- _What is expected_: Which lines of the listing hold the string "agent"? Copy those lines.

- _Given records_:
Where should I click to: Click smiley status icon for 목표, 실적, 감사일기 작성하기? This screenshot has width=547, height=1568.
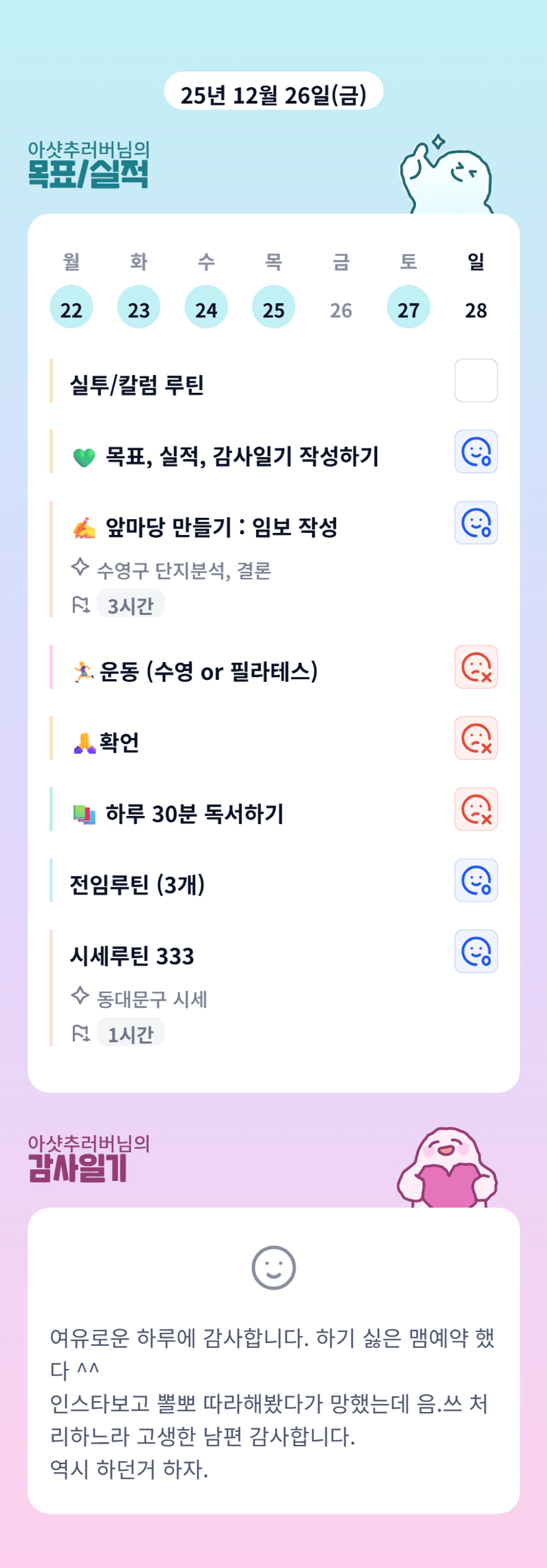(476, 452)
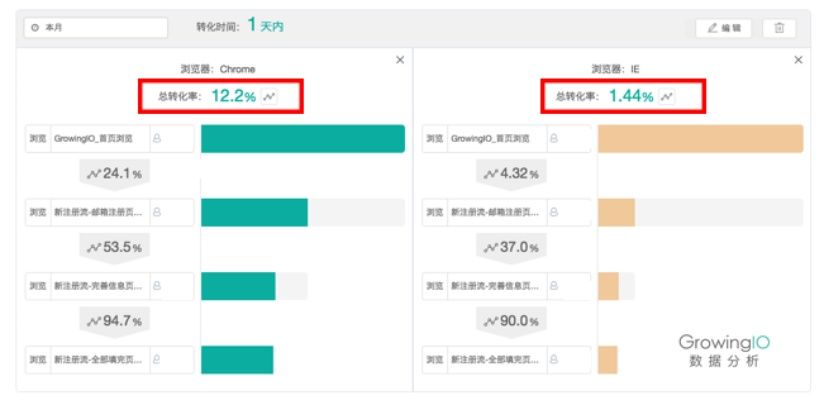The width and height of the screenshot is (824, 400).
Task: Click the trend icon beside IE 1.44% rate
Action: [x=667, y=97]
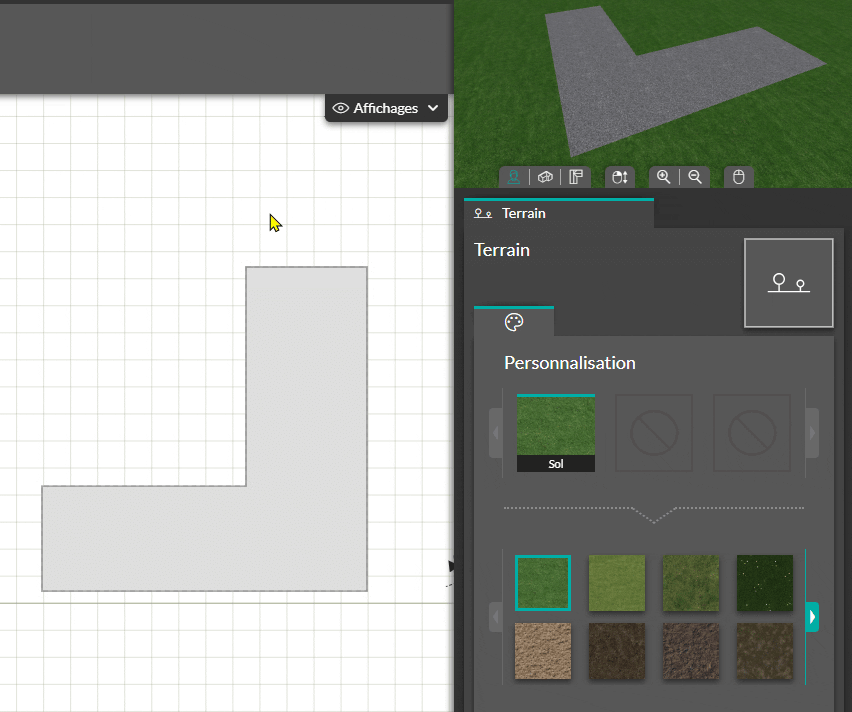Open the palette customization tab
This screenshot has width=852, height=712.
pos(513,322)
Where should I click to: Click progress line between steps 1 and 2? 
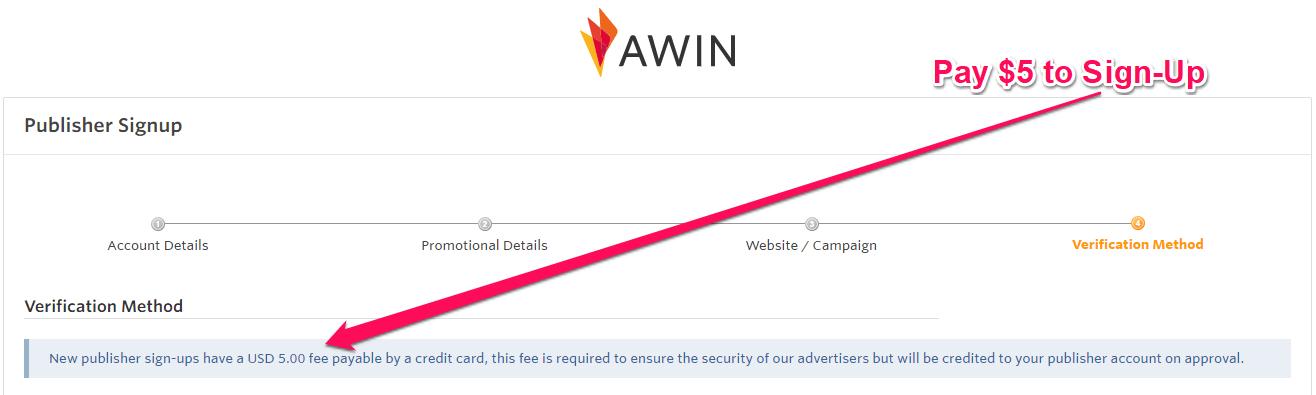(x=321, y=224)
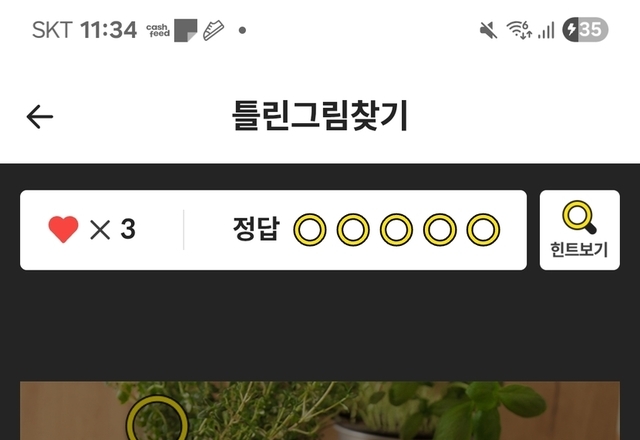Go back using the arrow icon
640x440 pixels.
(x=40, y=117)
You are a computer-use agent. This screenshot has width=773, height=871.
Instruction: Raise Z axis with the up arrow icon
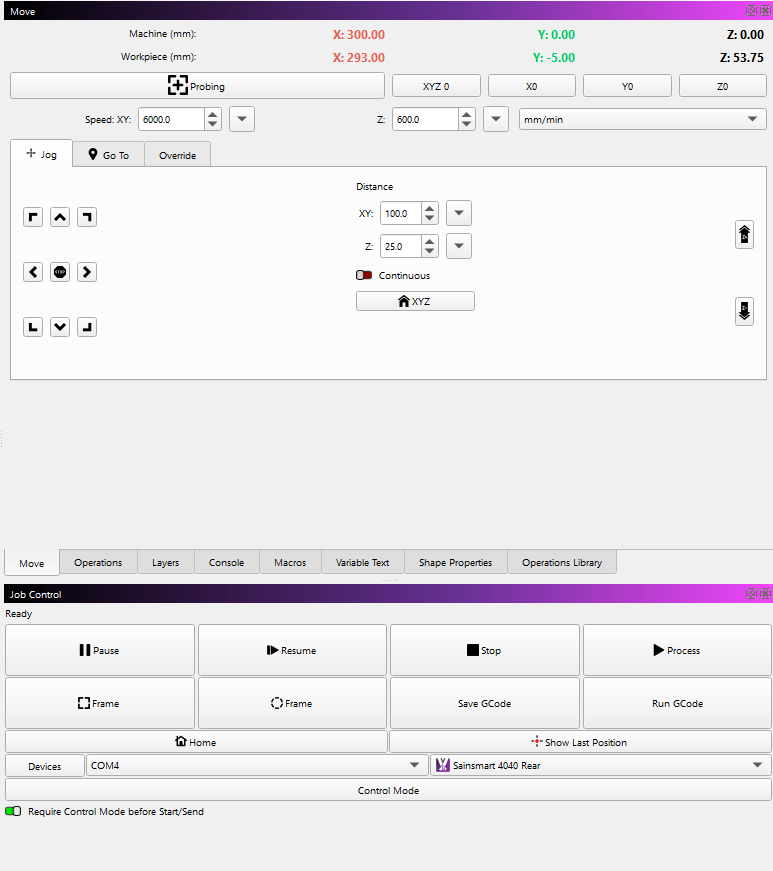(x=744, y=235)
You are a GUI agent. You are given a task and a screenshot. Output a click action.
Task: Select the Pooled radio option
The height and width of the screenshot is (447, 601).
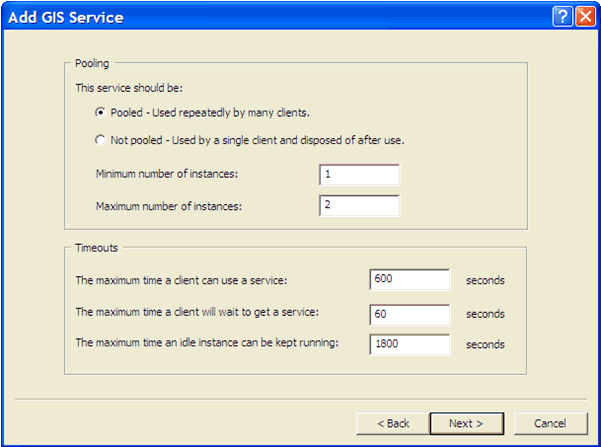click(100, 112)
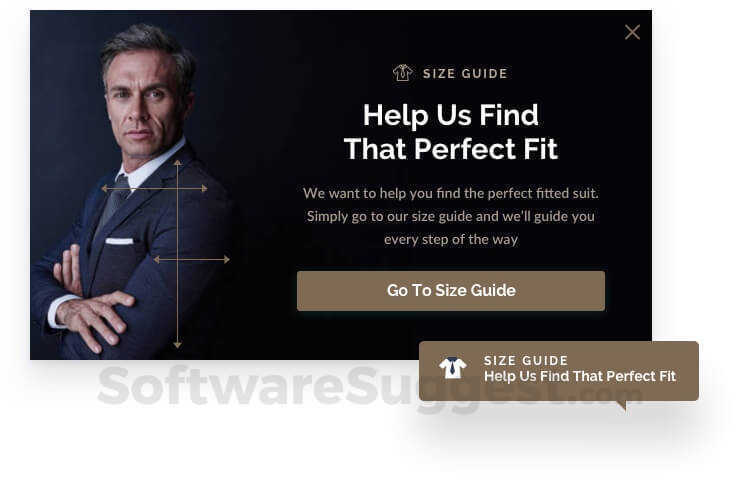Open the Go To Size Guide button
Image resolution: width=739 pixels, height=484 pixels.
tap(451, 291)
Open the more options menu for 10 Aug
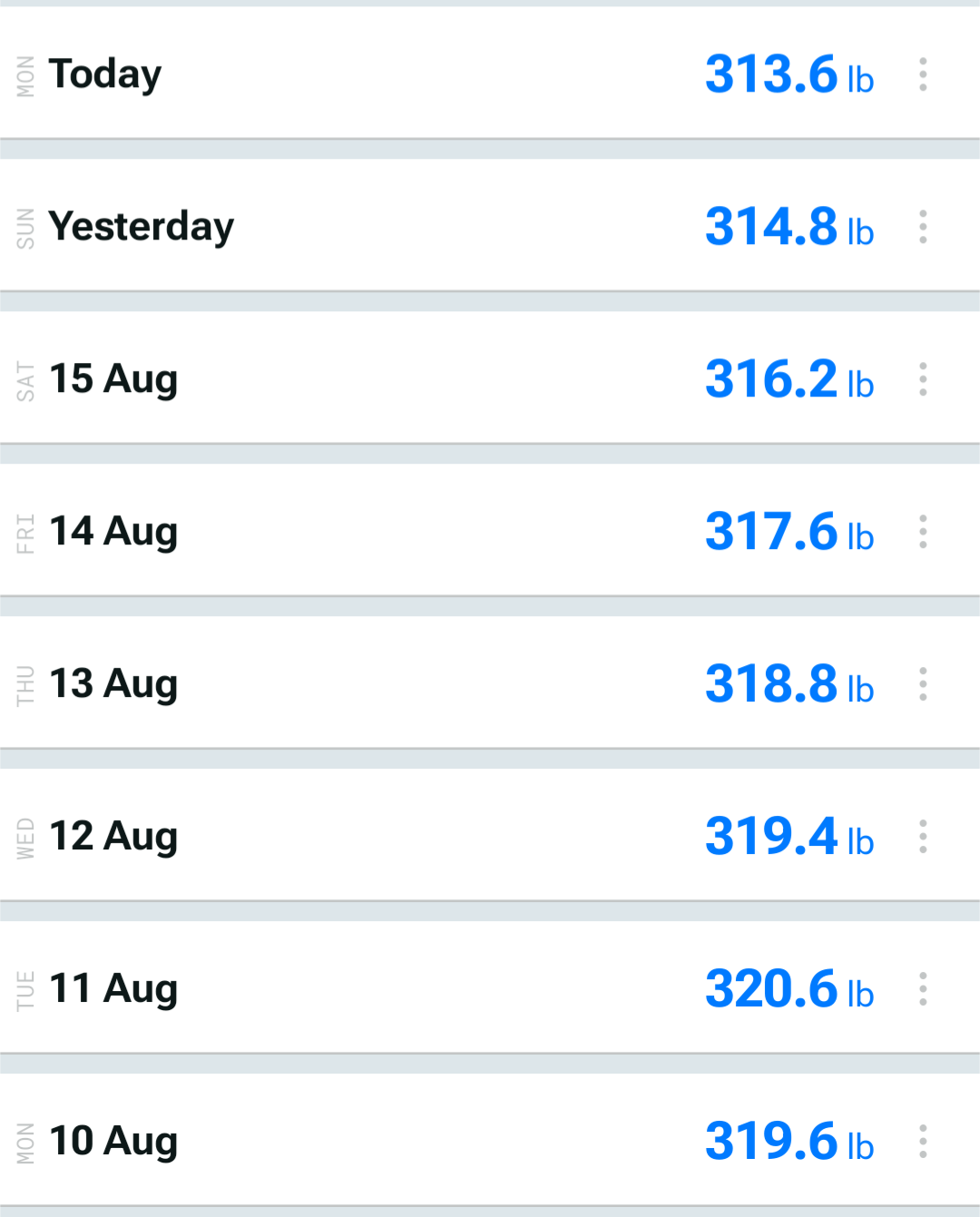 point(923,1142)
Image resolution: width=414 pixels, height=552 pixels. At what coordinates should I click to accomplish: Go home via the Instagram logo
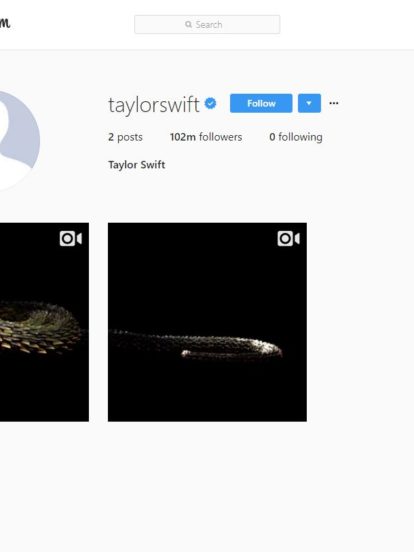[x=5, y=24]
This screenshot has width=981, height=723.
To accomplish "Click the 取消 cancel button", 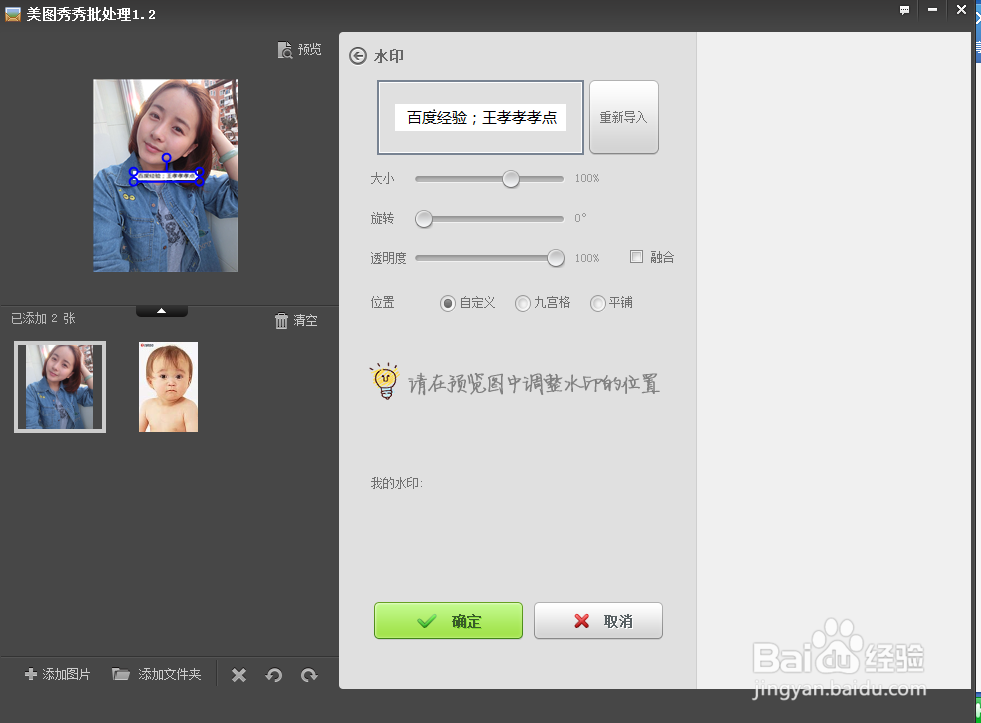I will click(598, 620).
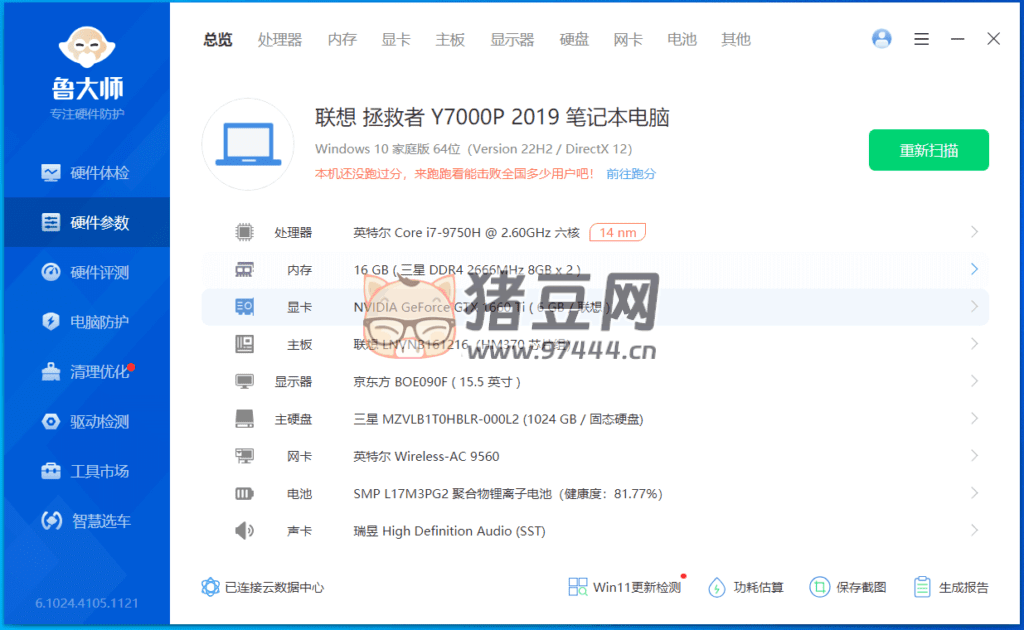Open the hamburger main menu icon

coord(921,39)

- _Result_:
You are a computer-use agent. This screenshot has width=773, height=871.
You are a GUI agent. You are given a task and a screenshot. Output a click action.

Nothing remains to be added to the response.